Tarihte ki Türk devletlerinin en ihtişamlısı 16. Yüzyılda Osmanlı İmparatorluğunun yani Kanuni Sultan Süleyman”ın hükümran olduğu devirdir.
Bugünkü konumuz son aylarda medyada çok konuşulan liyakat konusudur.
Dünyanın üç kıtasında yükselme devrinde devletin idaresi öncelikle adalete dayanmıştır , ordu çok kuvvetli, hazine zengin , halk diğer devirlere oranla huzur ve refah içindedir, bunda en önemli faktörde devlette görev alacak insanın liyakatinin dikkate alınmış olmasıdır.
Avusturya – Macaristan imparatorunun fevkalade elçisi olarak İstanbul”a gelen Busbeq”in ünlü mektuplarında bu konuya değinilir.
Busbeq , padişahın huzuruna gittiği Amasya sarayında gördüklerini şöyle anlatır ; “ Etraf çeşitli rütbeden askerler ve kumandanlardan geçilmiyor , ayrıca bazı vezirler ve kadılar var , bu kalabalığa şöyle bir baktım hepsi taşıdığı mevkii ve rütbeyi sadece kendine güveni , cesareti ve şahsi liyakatine borçlu olan insanlar .
Buradakilerden hiçbiri sırf filanın soyundan geldiği için öbürlerinden üstün bir mevkiiye çıkmamış hakkı olanı almış insanlar . Dini tarikat ve cemaatlerden gelenler ise devlette sadece kadı ve şeyhülislam olabiliyor, bu kişilerin hepsine taşıdıkları göreve göre saygı gösteriliyor .
İşte bundan dolayı da bu törenlerde bizim saraylarımızda olduğu gibi hiçkimse daha öne geçeyim diye bir endişe duymuyor, çünkü Türklerde liyakat önemli, padişah rica ve minnetlere göre değil vereceği makama layık mi ona bakıyor, birikimli kabiliyetli ve seviyeli adam arıyor , işte bu nedenlerle de Türklerde herkes hak ettiği makımı ve ödülü alıyor.

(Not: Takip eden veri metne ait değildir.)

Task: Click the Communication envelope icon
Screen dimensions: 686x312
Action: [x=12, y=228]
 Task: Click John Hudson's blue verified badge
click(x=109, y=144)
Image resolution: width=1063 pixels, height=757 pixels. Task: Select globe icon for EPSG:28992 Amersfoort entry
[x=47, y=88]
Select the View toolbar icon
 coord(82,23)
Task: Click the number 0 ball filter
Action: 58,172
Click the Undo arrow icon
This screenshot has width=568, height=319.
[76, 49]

Sultanın en yüksek makamına çıkanlar paşa ve vezir gibi rütbe alanlar arasında çobanlıkdan gelenler bile var. Türkler insanlarda meziyetlerin ırsiyet yolu ile babadan oğula geçtiğine inanmıyorlar , namussuz , hırsız, maslahatçı ve uyuşuk kişiler saray içinde de devlet katında da yükselemiyorlar.

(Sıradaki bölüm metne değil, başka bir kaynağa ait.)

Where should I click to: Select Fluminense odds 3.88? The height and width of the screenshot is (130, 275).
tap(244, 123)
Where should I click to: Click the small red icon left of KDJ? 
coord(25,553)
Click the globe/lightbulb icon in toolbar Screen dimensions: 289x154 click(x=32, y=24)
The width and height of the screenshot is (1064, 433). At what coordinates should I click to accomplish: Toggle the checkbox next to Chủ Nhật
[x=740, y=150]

Bizde isede diyor Busbeq; “ yüksek makamlara oturtulacak adamların kimin soyundan geldiğini bakılır .”
İşte görevi hakkı ile sadakat ve liyakat ile yapacak olanların Osmanlıda ki seçimi ile o dönemin avrupası arasındaki en önemli fark LİYAKAT ....
Bugün ise hangi partinin, hangi cemaatin taraflısı olanlar milletvekillerinin yada bakanların yakınları dostları devlet katmanında yer alıyor.
Sonuç ; liyakatli bireyin görevlendirilmesidir bunu gerçekleştiren devletler daima üstün, adam kayırıp kollayarak bireyleri göreve getiren devletler ise düşkün olurlar.
İmam GAZALİ ne güzel söylemiş ;
Layık olmadan
Devletin makamına atananlar
Astlarını ısırır
Üstlerine kuyruk sallarlar
Hoşçakalın esen kalın sevgili okurlarım.